Jodocus Hondius (biography)

Title

Polus Arcticus cum vicinis regionibus

First Published

Amsterdam, 1607

This Edition

1608

Size

13.5 x 18.5 cms

Technique
Condition

excellent





Description

Map of the North Pole regions from the 1608 second edition of Jodocus Hondius' Atlas Minor, a reduction of the 1606 Mercator-Hondius folio map (which is a later state of the 1595 Mercator copperplate).


"Shortly after the publication of the big folio-atlases the need was apparantly felt for a smaller-sized atlas, one that would be handier, and, above all, cheaper, so that a larger public might have access to the use of maps.

The publication of the 'Atlas Minor' appeared to be a great success for Hondius; the first Latin edition was in great demand.

The copperplates of the first atlases minor were most almost certainly engraved by Jodocus Hondius himself.

After 1621, the copperplates of the 'Atlas Minor' were sold to a London editor. Firstly, they appeared in 'Purchas his Pilgrinies', printed in 1625 by William Stansby for Henry Featherstone. Next they were used for the translation of the Mercator-atlas, printed in small folio under the title 'Historia mundi, or Mercators atlas', by Thomas Cotes for Michael Sparke and Samuel Cartwight in 1635."

(Koeman).


"As with the 'Theatrum' of Abraham Ortelius, Jodocus Hondius planned a reduced size version of Gerard Mercator's folio atlas. Just one year after his first edition he published his Latin text 'Atlas Minor' in collaboration with Jan Jansz. and Cormelis Claesz. The arrangement between these three is not understood clearly but Hondius is believed to have been the owner of the copperplates. Cartographically this is taken directly from the folio maps by Hondius in 1606 [..]. with the inevitable loss of detail due to the reduction. The initial 'S' in the lower right [of the America map] probably represents the unidentified engraver."

(Burden 153).


"This map of the North Pole is a reduced verion of the revised second state of Gerard Mercator's 'SEPTENTRIONALIUM Terrarum' first issued in 1606. There are, however, a couple of noticeable differences. The map itself only extends now to just south of the Arctic Circle and the inset maps at the top of the Faeroes and Frisland have now been reversed."

(Burden 154).


Jodocus Hondius (1563-1612)
Jodocus Hondius the Younger (son) (1594-1629)
Henricus Hondius (son) (1597-1651)


Jodocus Hondius the Elder, one of the most notable engravers of his time, is known for his work in association with many of the cartographers and publishers prominent at the end of the sixteenth and the beginning of the seventeenth century.

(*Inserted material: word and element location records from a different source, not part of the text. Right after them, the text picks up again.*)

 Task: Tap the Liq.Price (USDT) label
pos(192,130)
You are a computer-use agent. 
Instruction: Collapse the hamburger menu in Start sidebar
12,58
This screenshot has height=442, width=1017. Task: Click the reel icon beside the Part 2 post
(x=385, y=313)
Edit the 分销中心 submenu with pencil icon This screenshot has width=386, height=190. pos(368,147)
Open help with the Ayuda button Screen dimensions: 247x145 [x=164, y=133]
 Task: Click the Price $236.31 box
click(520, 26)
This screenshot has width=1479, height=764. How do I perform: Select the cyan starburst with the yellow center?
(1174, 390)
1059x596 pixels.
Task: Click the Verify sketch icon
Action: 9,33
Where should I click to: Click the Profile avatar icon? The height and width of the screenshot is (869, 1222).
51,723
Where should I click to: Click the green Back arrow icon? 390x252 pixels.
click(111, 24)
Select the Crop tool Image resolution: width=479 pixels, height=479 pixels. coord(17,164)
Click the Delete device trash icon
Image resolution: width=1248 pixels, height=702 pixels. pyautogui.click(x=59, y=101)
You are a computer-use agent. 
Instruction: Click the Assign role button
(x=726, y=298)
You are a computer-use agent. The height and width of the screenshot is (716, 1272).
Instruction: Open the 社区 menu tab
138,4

A native of Flanders, he grew up in Ghent, apprenticed as an instrument and globe maker and map engraver. In 1584, to escape the religious troubles sweeping the Low Countries at that time, he fled to London where he spent some years before finally settling in Amsterdam about 1593. In the London period he came into contact with the leading scientists and geographers of the day and engraved maps in The Mariner's Mirrour, the English edition of Waghenaer's Sea Atlas, as well as others with Pieter van den Keere, his brother-in-law. No doubt his temporary exile in London stood him in good stead, earning him an international reputation, for it could have been no accident that Speed chose Hondius to engrave the plates for the maps in The Theatre of the Empire of Great Britaine in the years between 1605 and 1610.

In 1604 Hondius bought the plates of Mercator's Atlas which, in spite of its excellence, had not competed successfully with the continuing demand for the Ortelius Theatrum Orbis Terrarum. To meet this competition Hondius added about 40 maps to Mercator's original number and from 1606 published enlarged editions in many languages, still under Mercator's name but with his own name as publisher. These atlases have become known as the Mercator/ Hondius series. The following year the maps were re-engraved in miniature form and issued as a pocket Atlas Minor.

After the death of Jodocus Hondius the Elder in 1612, work on the two atlases, folio and miniature, was carried on by his widow and sons, Jodocus II and Henricus, and eventually in conjunction with Jan Jansson in Amsterdam. In all, from 1606 onwards, nearly 50 editions with increasing numbers of maps with texts in the main European languages were printed.